● Directive: Render as a Markdown table with columns Row and Line, leaving out blank lines, the entries starting with the line with "This screenshot has width=2104, height=1736." and going on through the line with "click(x=1755, y=86)".

● Records to use:

....

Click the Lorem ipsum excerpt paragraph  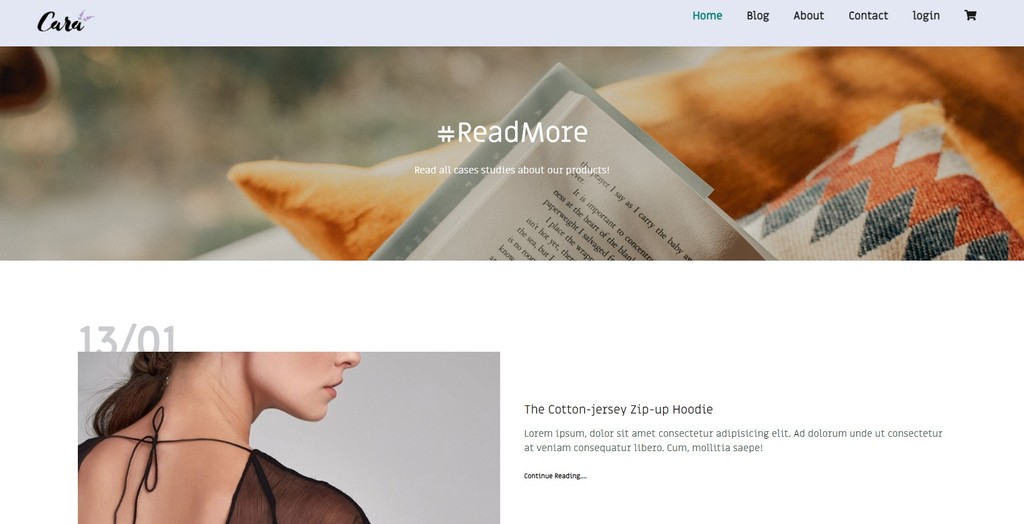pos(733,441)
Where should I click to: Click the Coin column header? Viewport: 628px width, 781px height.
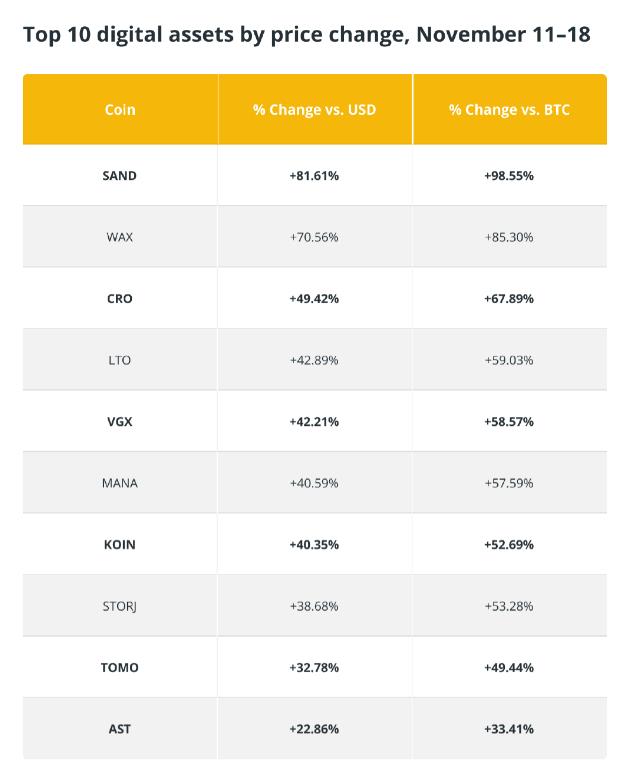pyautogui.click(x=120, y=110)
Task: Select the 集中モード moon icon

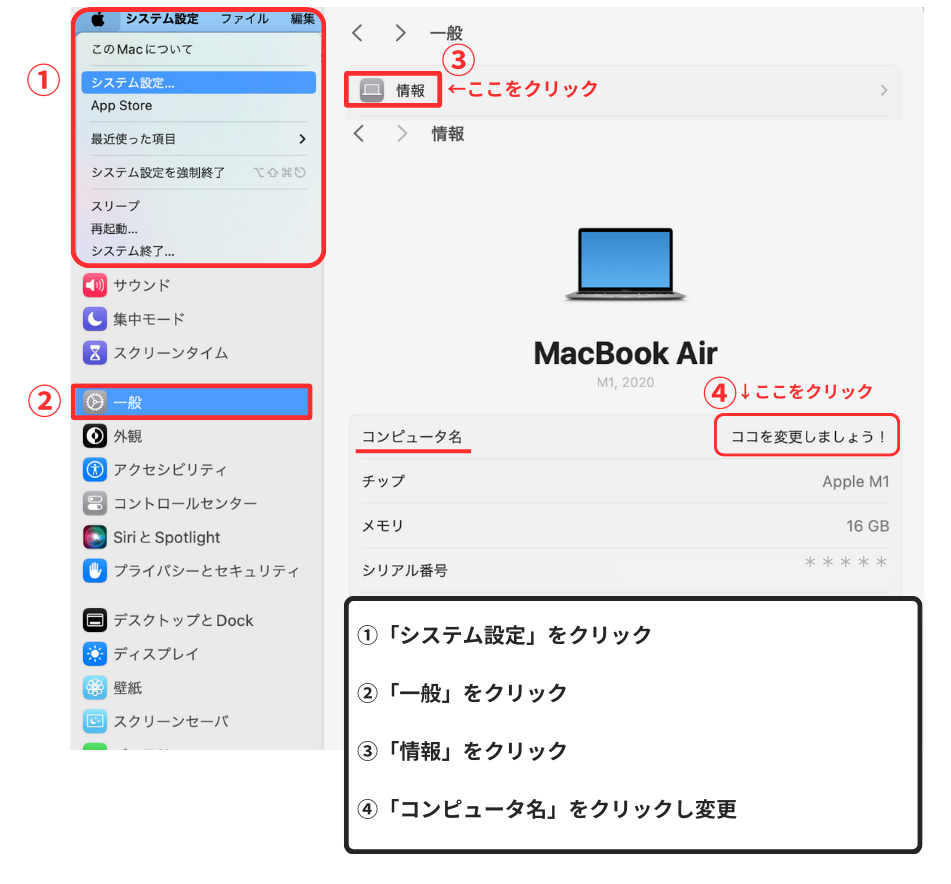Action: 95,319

....

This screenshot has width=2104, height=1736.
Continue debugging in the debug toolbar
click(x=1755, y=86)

....

● Worked answer:
| Row | Line |
|---|---|
| 1 | This screenshot has width=2104, height=1736. |
| 2 | Continue debugging in the debug toolbar |
| 3 | click(x=1755, y=86) |